901 Metro Center Boulevard

Foster City, California 94404


Dear Mr. Matan:


I write to seek information about EMVCo, its governance, its operations, and the impact its specifications may have on competition and choice between electronic payment networks.  In light of the enormous influence EMVCo wields over the deployment of Europay MasterCard Visa (EMV) technology in the United States, it is important for lawmakers to have a clear picture of how EMVCo operates and how its work affects American businesses and consumers.  Accordingly, I ask that you provide answers within 30 days to the following questions:

1. EMVCo controls the specifications and certification processes for EMV chip technology that is now used in approximately 3.4 billion payment cards worldwide.  EMVCo is owned by six “member organizations” which are the giant payment card networks American Express, Discover, MasterCard, Visa, JCB (a Japanese-based payments company) and UnionPay (a Chinese bankcard association).  EMVCo is managed by a Board of Managers and an Executive Committee, both of which appear to consist entirely of representatives from the six giant networks.

____

- **WHAT YOU WILL DO**
Rewrite the part of the EMVCo letter starting at "1. EMVCo controls" and ending at "six giant networks.", with "Board of Managers" changed to "Board of Directors".

____

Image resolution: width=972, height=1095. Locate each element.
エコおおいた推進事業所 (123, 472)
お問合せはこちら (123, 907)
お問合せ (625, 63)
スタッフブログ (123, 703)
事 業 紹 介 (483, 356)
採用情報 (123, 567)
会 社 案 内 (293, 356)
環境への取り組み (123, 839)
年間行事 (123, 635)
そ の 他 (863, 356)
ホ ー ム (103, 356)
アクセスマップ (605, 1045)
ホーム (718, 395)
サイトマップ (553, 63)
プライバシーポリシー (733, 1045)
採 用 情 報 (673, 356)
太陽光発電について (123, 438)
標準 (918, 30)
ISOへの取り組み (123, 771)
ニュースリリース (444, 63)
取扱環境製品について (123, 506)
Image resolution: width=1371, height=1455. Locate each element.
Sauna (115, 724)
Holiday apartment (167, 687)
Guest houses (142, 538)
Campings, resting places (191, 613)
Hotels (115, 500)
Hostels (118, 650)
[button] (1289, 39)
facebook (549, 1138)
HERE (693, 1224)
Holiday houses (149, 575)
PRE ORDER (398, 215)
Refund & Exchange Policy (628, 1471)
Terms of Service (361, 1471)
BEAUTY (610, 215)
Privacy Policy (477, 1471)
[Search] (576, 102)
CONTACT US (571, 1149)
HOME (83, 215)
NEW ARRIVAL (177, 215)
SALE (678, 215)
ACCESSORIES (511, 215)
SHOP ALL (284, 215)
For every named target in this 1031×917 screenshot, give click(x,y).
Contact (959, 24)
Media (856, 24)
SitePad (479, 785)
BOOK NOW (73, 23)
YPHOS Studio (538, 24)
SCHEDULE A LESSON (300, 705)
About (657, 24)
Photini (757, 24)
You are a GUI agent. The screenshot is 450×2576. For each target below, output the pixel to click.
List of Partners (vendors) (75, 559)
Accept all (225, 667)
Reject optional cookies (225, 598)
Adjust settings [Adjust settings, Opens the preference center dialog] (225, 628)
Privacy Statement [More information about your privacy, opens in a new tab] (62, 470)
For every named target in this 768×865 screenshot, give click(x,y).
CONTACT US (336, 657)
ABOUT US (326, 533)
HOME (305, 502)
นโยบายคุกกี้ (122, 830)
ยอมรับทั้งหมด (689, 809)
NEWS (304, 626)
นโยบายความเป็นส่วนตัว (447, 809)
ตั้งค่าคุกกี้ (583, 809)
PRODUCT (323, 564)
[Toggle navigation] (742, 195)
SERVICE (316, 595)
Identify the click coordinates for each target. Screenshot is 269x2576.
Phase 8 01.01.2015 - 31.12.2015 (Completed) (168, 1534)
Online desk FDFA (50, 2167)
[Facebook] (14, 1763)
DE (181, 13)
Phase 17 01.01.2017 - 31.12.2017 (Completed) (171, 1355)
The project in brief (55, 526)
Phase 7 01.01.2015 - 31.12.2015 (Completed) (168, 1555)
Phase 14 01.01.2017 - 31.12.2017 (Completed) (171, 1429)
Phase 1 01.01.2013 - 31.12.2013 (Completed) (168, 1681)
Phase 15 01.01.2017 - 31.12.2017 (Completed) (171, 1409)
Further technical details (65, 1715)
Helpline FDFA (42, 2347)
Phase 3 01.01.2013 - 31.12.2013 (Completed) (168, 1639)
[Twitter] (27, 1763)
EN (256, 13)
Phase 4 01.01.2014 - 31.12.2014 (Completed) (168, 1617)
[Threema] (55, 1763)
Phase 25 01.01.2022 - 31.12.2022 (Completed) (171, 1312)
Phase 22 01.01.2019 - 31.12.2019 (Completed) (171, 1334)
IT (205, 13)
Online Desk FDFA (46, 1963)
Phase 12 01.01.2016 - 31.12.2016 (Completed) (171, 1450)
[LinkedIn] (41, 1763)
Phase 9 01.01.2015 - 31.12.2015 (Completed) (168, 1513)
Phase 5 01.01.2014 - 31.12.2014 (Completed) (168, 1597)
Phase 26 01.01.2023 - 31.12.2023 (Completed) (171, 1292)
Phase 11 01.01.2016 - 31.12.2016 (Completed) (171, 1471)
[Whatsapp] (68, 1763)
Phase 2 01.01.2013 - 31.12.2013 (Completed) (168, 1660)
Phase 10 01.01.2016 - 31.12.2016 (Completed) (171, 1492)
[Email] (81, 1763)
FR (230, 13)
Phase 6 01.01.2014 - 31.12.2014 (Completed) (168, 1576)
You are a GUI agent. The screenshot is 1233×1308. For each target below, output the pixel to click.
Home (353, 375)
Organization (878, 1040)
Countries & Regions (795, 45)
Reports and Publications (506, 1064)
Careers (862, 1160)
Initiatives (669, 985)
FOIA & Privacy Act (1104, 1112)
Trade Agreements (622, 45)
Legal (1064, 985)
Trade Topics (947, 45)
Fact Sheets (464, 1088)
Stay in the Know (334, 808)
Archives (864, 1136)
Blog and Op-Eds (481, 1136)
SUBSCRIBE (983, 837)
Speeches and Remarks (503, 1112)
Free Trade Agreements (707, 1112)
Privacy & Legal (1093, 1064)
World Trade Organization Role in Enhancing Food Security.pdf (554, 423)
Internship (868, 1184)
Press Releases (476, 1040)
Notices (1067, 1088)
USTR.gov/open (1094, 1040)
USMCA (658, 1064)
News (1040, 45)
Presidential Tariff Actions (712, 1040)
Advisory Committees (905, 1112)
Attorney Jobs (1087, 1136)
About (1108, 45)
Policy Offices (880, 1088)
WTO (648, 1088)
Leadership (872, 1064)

____

- **RESPONSE TO THE TASK**
1. EMVCo controls the specifications and certification processes for EMV chip technology that is now used in approximately 3.4 billion payment cards worldwide.  EMVCo is owned by six “member organizations” which are the giant payment card networks American Express, Discover, MasterCard, Visa, JCB (a Japanese-based payments company) and UnionPay (a Chinese bankcard association).  EMVCo is managed by a Board of Directors and an Executive Committee, both of which appear to consist entirely of representatives from the six giant networks.